▶ _Problem description_
Using the data below, return the stretch from the line that contains "Vicky Routledge (232, 132)" through the line that contains "先进陶瓷烧结炉应用 (72, 722)", both included, exactly as it stands and nothing beyond it.

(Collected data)
*** Begin section ***

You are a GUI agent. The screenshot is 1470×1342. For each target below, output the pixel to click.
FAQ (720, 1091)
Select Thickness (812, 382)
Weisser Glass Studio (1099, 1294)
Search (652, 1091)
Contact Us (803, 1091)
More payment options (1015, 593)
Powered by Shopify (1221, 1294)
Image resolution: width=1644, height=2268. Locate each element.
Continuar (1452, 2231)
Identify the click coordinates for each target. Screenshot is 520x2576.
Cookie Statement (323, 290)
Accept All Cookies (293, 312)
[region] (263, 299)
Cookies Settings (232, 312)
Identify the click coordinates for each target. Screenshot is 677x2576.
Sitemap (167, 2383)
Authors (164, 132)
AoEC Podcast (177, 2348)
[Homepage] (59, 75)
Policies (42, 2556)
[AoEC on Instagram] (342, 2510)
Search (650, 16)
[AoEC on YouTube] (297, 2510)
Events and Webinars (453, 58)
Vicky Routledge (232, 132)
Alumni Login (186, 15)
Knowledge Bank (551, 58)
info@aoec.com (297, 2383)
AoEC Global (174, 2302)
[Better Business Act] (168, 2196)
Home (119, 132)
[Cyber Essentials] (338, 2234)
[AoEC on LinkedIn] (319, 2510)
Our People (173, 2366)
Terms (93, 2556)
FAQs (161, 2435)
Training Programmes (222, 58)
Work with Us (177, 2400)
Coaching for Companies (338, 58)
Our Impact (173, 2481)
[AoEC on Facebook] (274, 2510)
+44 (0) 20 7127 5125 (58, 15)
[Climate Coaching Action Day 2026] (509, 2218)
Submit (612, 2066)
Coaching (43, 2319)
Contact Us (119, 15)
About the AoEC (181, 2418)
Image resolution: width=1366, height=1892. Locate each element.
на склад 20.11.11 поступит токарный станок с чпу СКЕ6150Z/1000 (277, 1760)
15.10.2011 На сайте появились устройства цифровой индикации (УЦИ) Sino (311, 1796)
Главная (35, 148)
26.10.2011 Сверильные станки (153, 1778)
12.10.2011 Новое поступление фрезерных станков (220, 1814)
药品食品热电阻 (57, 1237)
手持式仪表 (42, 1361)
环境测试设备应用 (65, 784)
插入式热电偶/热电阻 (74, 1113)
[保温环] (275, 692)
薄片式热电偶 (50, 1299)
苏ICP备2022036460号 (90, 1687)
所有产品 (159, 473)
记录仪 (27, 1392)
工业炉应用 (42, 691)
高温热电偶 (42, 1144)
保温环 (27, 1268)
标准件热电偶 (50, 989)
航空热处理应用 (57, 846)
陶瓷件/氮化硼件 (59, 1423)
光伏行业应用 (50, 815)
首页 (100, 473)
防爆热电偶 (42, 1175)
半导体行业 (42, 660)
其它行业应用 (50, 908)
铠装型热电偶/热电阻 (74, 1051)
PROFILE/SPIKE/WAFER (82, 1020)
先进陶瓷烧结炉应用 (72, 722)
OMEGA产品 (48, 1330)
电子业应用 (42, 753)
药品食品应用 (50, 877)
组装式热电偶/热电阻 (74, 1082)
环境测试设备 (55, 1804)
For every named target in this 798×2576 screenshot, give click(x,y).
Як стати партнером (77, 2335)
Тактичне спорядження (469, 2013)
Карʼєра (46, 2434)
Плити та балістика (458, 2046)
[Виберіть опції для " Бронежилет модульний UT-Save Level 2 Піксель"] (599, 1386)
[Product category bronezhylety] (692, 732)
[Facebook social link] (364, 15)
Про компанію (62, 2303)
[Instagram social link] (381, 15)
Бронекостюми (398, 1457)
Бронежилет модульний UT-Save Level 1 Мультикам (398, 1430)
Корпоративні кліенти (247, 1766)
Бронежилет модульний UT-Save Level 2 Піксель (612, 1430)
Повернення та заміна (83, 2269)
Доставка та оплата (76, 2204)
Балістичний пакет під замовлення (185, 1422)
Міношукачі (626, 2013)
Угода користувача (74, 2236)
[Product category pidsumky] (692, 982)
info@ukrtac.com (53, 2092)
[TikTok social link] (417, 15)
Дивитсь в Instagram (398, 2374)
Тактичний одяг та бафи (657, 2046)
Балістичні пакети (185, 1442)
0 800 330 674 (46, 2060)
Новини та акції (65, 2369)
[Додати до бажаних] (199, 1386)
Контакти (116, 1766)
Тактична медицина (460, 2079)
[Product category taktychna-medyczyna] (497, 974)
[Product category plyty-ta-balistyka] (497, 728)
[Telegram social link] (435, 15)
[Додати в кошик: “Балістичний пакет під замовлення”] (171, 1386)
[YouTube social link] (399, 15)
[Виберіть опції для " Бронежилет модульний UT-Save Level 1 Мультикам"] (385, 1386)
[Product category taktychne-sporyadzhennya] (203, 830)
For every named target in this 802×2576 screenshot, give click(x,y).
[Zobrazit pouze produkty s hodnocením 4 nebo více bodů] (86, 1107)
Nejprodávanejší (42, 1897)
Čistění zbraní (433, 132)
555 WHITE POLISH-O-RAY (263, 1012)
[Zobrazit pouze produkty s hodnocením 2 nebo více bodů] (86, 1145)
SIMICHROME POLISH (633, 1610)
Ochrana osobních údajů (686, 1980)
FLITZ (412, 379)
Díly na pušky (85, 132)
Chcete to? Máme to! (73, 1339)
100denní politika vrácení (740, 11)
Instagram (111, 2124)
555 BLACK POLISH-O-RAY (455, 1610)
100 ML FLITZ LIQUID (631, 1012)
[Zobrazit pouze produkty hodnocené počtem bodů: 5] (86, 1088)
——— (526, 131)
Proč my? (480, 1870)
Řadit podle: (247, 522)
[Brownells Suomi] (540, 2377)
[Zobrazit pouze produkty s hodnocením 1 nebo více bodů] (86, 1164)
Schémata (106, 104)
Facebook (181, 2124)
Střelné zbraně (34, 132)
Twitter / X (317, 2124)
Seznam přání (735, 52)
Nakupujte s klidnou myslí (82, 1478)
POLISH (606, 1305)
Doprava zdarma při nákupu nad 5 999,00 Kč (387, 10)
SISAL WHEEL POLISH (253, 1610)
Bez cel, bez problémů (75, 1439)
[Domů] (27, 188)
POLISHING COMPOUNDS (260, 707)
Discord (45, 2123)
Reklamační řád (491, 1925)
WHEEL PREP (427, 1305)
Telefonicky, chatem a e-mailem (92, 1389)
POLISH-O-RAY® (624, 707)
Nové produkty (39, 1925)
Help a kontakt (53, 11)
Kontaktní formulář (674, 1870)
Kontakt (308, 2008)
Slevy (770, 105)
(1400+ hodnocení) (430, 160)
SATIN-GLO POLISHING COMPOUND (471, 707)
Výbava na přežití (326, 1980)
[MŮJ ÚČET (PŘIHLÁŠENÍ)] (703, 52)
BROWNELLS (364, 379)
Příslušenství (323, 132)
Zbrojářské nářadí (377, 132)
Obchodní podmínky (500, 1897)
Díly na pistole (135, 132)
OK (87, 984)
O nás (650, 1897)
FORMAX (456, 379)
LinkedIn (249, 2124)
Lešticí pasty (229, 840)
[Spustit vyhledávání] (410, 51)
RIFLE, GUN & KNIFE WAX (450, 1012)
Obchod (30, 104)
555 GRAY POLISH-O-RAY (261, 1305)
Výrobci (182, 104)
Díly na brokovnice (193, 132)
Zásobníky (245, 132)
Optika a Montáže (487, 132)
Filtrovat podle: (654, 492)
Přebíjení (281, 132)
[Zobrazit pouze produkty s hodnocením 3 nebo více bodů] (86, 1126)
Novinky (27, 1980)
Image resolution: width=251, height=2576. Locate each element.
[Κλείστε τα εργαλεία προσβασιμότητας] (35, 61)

*** End section ***

▶ _Solution to this exercise_
Vicky Routledge (232, 132)
Alumni Login (186, 15)
Knowledge Bank (551, 58)
info@aoec.com (297, 2383)
AoEC Global (174, 2302)
[Better Business Act] (168, 2196)
Home (119, 132)
[Cyber Essentials] (338, 2234)
[AoEC on LinkedIn] (319, 2510)
Our People (173, 2366)
Terms (93, 2556)
FAQs (161, 2435)
Training Programmes (222, 58)
Work with Us (177, 2400)
Coaching for Companies (338, 58)
Our Impact (173, 2481)
[AoEC on Facebook] (274, 2510)
+44 (0) 20 7127 5125 (58, 15)
[Climate Coaching Action Day 2026] (509, 2218)
Submit (612, 2066)
Coaching (43, 2319)
Contact Us (119, 15)
About the AoEC (181, 2418)
Image resolution: width=1366, height=1892. Locate each element.
на склад 20.11.11 поступит токарный станок с чпу СКЕ6150Z/1000 (277, 1760)
15.10.2011 На сайте появились устройства цифровой индикации (УЦИ) Sino (311, 1796)
Главная (35, 148)
26.10.2011 Сверильные станки (153, 1778)
12.10.2011 Новое поступление фрезерных станков (220, 1814)
药品食品热电阻 (57, 1237)
手持式仪表 (42, 1361)
环境测试设备应用 (65, 784)
插入式热电偶/热电阻 (74, 1113)
[保温环] (275, 692)
薄片式热电偶 (50, 1299)
苏ICP备2022036460号 (90, 1687)
所有产品 (159, 473)
记录仪 (27, 1392)
工业炉应用 (42, 691)
高温热电偶 (42, 1144)
保温环 (27, 1268)
标准件热电偶 (50, 989)
航空热处理应用 (57, 846)
陶瓷件/氮化硼件 (59, 1423)
光伏行业应用 (50, 815)
首页 (100, 473)
防爆热电偶 (42, 1175)
半导体行业 (42, 660)
其它行业应用 (50, 908)
铠装型热电偶/热电阻 (74, 1051)
PROFILE/SPIKE/WAFER (82, 1020)
先进陶瓷烧结炉应用 (72, 722)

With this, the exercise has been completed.